Breath in ancient India
The understanding of breath in ancient India came from the concept of prana, which is a Sanskrit word that translates to breath, air and ‘the sacred essence of life’, the vital energy that drives us. As some might know, breath is a very important part of Yoga and Pranayama, the art of breath control.
Ayurveda, a traditional philosophy from ancient India defines the root cause of all illness as an accumulation of toxins or debris. The physical toxins are cured with diet and herbs while the mental ones are cured by the breath. The yogis of India, since ancient times, have mastered this science of breath and have discovered that there are forty-nine types of breath; each type of breath corresponds to a state of mind.
There is a fiftieth state known as nirvikalpa samadhi, the ultimate state of transcendence and spiritual realization in which the realized yogi no longer has breath or pulse. It is fascinating to know that there are different types of breathing that occur when we experience anger, excitement, the various states of sleep and so on. Finally, both Ayurveda and Yoga see breath and mind as mirrors of each other.
Breath in Chinese Philosophy
Chinese philosophy denotes chi as the cosmic or vital essence related to our physical, emotional and spiritual being. In Japan, breath plays a very important role in spiritual disciplines and martial arts.
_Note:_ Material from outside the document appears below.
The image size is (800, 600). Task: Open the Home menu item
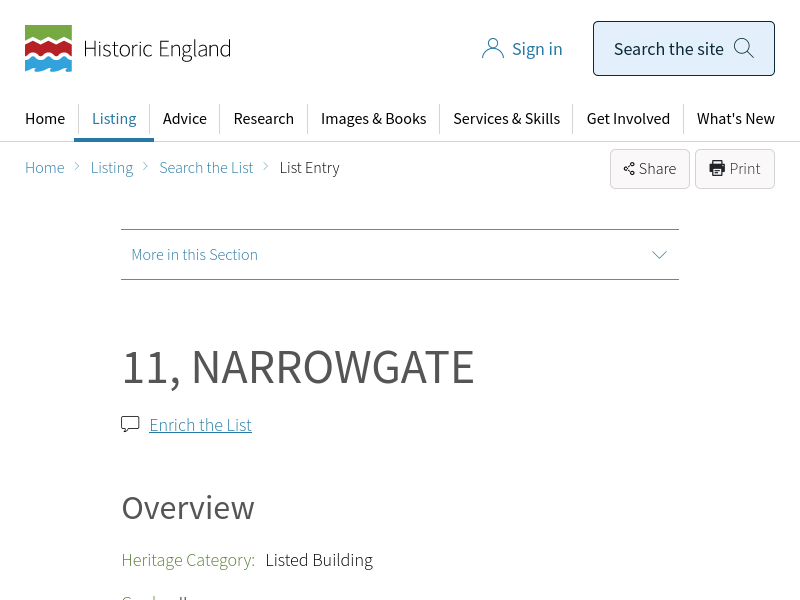click(x=45, y=119)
Breath in the Ancient Greece
The understanding of breath in the West started, perhaps, in ancient Greece. The Greek word pneuma refers to air, breath, the spirit and life essence. The Greeks understood the close relationship between the breath and the psyche. The Greek word phren refers both to the mind and to the diaphragm, the largest muscle involved in breathing.
The ancient Greeks understood that disturbances or imbalances in the breath both reflected and were the cause of both physical and emotional illness.
Breath in the Hebraic tradition
The Hebraic tradition uses the term ruach, to denote both the creative spirit and the breath. In the Old Testament, the breath of God gives life to Adam. The Essenes taught that the gateway to the heavens was between the inhale and the exhale, this was also prevalent in the Indian Yogic tradition.
Around the time of Christ, there was a colony of healers called the Therapeutae. The famous healer and philosopher Philo of Alexandria stated:
“All healing of the being is done through the breath. The breath allows us to become aware of the tensions, blockages and resistances that prevent our breath from circulating freely. It is the path of fulfilling the soul in the body. Unblocking the breath means freeing ourselves of the blockages of the soul and opening ourselves to Creative Intelligence.”
Breath – the modern view
In spite of the infinite wealth of knowledge of our forebears, today in the scientific paradigm which is the predominant view in the West, our conception of the breath has been stripped of traditional sacred notions and reduced to nothing more than a physiological function. Moreover, instead of understanding the meaning of variations and disorders of the breath as reflecting our inner state, we have labeled them as physical pathologies.
The prana or vital energy that we absorb through the air we breathe stimulates our vitality and our ideas. By breathing consciously, the prana becomes a source of nourishment for our spirit and our immaterial aspects, same as how we drink, eat and breathe the material elements to nourish our physical and energetic bodies. The breath, subsequently, contains in itself, the very essence of life.